**Your task**
What lines in the entries hold the string "toolbar"? List them.
(Provided information Opens)
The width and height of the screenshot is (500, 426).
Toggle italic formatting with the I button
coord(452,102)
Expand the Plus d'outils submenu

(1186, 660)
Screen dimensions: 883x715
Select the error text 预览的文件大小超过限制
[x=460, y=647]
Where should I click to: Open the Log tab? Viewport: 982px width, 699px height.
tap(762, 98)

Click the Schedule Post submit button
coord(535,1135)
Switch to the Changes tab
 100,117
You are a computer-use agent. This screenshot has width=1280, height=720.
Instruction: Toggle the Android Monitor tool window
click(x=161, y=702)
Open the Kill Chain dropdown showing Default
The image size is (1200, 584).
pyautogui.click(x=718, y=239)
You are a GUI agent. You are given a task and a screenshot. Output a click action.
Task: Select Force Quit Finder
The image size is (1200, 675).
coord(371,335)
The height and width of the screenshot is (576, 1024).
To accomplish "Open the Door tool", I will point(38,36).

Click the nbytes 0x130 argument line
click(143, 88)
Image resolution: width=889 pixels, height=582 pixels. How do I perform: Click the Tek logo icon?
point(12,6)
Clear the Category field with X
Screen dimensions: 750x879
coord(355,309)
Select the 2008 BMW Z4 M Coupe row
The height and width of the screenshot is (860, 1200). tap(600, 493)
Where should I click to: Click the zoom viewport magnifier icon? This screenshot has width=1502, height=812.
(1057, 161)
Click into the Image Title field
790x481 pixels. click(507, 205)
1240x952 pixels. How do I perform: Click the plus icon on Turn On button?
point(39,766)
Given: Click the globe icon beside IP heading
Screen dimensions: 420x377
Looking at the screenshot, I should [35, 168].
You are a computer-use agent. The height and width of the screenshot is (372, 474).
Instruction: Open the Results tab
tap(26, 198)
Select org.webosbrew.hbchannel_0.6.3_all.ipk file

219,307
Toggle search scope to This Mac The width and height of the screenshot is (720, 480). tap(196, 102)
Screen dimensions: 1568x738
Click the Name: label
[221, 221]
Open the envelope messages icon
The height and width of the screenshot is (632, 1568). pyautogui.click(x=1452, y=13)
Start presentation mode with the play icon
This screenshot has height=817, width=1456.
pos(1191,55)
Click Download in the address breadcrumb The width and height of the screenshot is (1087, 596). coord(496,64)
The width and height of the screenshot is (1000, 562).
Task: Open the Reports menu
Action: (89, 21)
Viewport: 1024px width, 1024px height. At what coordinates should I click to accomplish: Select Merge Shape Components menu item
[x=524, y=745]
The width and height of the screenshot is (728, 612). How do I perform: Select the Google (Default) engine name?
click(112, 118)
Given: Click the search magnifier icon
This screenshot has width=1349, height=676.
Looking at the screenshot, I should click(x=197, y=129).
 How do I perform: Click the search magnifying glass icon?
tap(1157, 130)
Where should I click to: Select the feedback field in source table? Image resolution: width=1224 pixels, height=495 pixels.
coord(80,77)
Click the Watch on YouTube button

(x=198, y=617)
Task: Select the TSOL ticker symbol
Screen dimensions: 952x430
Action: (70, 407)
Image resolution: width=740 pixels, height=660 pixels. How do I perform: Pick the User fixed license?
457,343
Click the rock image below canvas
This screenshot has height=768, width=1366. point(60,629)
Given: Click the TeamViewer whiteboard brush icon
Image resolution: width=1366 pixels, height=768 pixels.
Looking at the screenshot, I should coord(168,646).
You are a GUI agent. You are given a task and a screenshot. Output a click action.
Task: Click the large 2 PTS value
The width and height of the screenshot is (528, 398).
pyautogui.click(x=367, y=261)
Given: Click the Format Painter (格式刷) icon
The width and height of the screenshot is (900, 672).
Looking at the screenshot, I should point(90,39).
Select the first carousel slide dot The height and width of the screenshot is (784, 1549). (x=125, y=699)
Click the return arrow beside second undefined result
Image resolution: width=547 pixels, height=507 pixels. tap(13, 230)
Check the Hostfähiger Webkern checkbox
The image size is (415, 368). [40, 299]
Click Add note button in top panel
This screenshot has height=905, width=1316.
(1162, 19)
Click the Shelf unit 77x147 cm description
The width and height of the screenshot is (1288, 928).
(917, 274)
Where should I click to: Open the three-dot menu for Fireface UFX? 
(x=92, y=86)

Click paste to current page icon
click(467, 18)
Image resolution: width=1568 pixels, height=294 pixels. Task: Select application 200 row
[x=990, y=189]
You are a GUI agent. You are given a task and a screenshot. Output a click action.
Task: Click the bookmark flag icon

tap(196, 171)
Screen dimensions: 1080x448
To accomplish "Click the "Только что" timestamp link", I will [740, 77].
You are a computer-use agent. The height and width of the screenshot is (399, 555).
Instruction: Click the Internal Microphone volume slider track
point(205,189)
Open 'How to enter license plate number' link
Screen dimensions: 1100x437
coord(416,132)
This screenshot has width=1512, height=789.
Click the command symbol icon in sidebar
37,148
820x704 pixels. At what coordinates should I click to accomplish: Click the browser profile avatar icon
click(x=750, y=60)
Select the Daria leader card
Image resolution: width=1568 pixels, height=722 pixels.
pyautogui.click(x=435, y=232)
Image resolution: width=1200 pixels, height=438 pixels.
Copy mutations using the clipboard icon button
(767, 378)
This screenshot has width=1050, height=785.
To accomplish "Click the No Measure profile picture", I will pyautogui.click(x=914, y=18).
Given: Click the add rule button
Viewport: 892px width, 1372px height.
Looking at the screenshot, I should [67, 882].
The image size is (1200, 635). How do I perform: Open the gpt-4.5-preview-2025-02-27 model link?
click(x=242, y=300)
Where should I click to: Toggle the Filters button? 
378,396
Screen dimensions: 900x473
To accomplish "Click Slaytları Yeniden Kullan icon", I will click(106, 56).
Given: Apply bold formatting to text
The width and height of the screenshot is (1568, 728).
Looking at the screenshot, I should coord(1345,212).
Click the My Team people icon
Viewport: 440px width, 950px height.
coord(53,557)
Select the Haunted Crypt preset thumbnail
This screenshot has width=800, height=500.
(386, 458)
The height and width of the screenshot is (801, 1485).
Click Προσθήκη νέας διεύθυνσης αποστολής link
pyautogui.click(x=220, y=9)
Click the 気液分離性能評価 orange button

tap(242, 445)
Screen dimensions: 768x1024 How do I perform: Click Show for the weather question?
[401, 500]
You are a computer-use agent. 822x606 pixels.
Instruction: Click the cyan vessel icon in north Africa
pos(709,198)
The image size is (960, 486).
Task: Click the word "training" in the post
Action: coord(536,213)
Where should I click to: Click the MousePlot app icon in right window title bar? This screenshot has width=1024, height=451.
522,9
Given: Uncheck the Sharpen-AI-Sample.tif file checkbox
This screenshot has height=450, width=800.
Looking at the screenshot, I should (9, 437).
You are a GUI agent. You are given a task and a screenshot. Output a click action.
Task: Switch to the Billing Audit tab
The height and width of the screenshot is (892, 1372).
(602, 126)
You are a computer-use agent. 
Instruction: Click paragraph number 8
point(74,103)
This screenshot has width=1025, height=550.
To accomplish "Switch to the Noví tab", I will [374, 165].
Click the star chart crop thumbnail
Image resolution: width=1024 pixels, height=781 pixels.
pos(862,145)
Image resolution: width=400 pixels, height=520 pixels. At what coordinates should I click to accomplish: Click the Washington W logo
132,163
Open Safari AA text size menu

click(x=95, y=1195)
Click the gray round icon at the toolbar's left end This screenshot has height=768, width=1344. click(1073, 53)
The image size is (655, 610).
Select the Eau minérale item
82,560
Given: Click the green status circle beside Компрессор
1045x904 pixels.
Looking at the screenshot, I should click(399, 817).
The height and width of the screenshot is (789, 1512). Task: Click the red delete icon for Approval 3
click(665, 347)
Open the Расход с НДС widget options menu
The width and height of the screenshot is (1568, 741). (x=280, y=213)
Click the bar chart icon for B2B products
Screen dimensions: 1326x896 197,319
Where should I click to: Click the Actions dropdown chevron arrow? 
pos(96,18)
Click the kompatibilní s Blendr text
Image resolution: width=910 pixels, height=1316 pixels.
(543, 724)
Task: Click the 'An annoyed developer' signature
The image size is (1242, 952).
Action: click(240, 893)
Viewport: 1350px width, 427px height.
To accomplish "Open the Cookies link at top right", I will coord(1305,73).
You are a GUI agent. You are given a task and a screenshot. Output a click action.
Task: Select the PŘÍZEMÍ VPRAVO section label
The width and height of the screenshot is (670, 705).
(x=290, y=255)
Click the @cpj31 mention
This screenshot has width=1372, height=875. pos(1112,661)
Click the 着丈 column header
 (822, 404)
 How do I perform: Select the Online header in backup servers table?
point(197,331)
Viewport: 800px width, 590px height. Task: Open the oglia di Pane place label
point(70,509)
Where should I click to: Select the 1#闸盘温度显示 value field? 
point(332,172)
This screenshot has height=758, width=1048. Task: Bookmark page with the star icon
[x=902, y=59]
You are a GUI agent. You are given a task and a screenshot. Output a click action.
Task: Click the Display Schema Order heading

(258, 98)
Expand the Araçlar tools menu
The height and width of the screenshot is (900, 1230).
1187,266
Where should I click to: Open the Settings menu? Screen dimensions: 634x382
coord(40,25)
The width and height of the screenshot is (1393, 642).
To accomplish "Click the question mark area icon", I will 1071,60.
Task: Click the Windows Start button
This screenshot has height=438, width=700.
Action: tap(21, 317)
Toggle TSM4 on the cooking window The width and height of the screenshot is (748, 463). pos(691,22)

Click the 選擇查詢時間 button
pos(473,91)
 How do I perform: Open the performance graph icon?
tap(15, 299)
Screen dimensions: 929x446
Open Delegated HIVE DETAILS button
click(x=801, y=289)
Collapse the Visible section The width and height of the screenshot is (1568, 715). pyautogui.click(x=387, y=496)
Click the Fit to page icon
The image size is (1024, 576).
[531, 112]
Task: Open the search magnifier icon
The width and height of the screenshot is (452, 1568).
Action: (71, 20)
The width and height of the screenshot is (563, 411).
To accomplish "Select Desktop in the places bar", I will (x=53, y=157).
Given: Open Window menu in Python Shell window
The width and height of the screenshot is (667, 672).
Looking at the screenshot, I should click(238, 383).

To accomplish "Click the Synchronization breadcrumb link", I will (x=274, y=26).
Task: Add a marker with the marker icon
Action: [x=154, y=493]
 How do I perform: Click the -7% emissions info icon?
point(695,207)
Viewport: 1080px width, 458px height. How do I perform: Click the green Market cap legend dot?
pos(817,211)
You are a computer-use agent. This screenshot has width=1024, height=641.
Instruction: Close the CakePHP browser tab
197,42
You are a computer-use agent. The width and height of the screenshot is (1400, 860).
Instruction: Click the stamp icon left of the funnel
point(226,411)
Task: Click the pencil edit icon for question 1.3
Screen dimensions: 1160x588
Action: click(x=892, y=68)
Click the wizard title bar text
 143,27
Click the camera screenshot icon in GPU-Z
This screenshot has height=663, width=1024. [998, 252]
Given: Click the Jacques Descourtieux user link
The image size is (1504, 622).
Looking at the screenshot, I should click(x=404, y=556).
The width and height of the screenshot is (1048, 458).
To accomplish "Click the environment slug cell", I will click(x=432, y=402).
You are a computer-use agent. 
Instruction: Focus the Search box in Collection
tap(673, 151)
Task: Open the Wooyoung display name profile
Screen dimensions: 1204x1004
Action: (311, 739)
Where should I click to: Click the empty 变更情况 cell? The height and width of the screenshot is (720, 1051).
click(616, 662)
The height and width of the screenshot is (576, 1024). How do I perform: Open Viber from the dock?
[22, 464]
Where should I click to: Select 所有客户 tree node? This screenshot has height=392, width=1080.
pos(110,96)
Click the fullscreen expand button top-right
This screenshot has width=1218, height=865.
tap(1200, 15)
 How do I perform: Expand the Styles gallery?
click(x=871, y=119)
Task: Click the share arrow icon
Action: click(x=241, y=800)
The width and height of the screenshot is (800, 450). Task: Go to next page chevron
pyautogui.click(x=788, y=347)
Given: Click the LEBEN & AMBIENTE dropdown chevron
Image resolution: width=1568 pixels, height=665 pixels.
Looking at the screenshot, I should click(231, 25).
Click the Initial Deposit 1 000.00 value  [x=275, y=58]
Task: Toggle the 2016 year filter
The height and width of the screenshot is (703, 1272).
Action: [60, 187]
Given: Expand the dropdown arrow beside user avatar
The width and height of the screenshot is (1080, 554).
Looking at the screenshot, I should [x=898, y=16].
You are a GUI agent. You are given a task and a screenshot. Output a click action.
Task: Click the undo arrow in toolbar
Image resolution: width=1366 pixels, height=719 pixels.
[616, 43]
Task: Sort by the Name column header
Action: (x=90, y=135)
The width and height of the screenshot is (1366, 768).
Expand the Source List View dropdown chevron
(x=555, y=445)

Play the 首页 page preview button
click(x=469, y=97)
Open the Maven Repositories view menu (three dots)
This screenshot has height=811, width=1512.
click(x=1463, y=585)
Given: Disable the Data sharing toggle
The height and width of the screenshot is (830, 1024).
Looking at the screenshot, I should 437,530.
(Provided information Closes)
**Solution below**
Click the gray round icon at the toolbar's left end This screenshot has height=768, width=1344. click(1073, 53)
Task: Click the undo arrow in toolbar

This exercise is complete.